The“winner take most” dynamics for their customers are not good for Google and Facebook in the long run as they lead to significant leverage to the winning customers advertising spend on Google and Facebook. This is inevitably pushing Google and Facebook towards adding more marketplace features to their own platforms over time. Booking’s dominance in travel led to Google pushing further down the funnel to somewhat equalize the competitive playing field between Booking, Expedia and the hotel brands themselves as having Booking consistently winning auctions at a lower CPC because of their higher ad quality score was not good for Google. Amazon’s dominance is pushing Google towards adding more “shopping” functionality for retail customers and Facebook into effectively becoming a marketplace over time. Basically, Google and Facebook periodically need to “reset” the competitive environment by adding marketplace features that help the long tail of advertisers with lower quality scores that pay more per click. This is actually a very modest long term negative for Facebook and Google as advertising is a better business online than being a marketplace due to the simple fact that most advertisers structurally overestimate their LTVs by overestimating the likelihood of repeat business which leads to inflated CAC to LTV ratios. Also why it is critical to *always* ignore LTV calculations and focus on gross profit $ payback periods as an investor. Ironically, all of the EU’s regulatory efforts hurt the long-tail of small advertisers who are helped by these resets and helps the dominant advertisers that can afford to pay for lobbyists and white papers. EU regulation effectively prevents Google and Facebook (to a lesser extent) from “regulating” the internet themselves to both their own advantage and the advantage of SMBs.

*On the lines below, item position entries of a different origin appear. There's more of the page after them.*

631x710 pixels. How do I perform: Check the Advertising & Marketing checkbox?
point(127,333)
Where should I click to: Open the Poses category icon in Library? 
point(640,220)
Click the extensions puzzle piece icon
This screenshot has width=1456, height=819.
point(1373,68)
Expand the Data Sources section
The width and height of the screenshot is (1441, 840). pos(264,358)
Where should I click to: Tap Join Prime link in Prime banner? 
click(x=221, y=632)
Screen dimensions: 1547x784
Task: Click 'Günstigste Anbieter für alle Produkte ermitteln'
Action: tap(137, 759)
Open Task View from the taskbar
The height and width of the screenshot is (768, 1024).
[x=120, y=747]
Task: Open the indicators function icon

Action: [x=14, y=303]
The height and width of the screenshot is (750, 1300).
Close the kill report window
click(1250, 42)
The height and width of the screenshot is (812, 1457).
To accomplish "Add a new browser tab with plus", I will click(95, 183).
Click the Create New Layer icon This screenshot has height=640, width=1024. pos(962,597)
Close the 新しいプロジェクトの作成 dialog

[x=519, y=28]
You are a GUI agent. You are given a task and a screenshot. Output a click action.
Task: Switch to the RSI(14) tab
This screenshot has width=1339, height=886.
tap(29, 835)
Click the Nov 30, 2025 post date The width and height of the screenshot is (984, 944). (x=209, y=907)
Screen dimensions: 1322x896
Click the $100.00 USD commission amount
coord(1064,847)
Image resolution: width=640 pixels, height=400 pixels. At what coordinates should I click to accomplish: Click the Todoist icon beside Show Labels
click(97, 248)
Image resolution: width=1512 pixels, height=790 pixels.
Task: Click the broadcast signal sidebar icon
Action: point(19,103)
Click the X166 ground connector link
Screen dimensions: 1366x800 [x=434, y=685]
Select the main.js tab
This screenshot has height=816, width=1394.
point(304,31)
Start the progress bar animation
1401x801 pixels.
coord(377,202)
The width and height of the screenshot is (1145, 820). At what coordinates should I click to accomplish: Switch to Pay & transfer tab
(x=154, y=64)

Online businesses are also more sensitive to changes in competitive intensity than offline businesses given that the Facebook and Google auctions are second price auctions, which are inherently chaotic and nonlinear in terms of sensitivity to changing auction pressure. i.e. It is almost impossible to significantly change the “CAC” of a scaled offline retailer, but it is possible to significantly alter the CAC of a scaled online retailer if the challenger spends enough money. This possibility is why #2 online players — especially those with a good story around customer experience and loyalty — can get funding and why their increased spending can be so painful to the #1 player in a short period of time. This strategy assumes that the #1 player will not respond and the #2 player will be able to displace them, but almost all internet companies understand that they have to respond so it rarely works but does lead to Pyrrhic victories especially in VC land where the spending drives so much dilution (have to raise money to spend) that it really hurts founders and early investors.
Finally, the fact that “CAC is the new rent” for the internet economy also advantages omnichannel players. One of the best ways to lower online CAC, especially if you don’t have scale, is to have a physical retail presence and build your brand via traditional CPM advertising, especially television advertising which is likely undervalued in todays world. Said another way, on a long enough time horizon all scaled online retailers will have a physical retail presence albeit much smaller than the retail presence of pre-internet retail incumbents. A corollary to the principle that on a long enough time horizon, all internet companies become fin tech companies.
Understanding all of this is critical to being an investor in internet companies. Started to write this up as a Tweetstorm and then realized it was just too long. Hope it is helpful. TL, DR: Scale and loyalty matter more online than offline, creating the “winner take most dynamics” seen on the internet.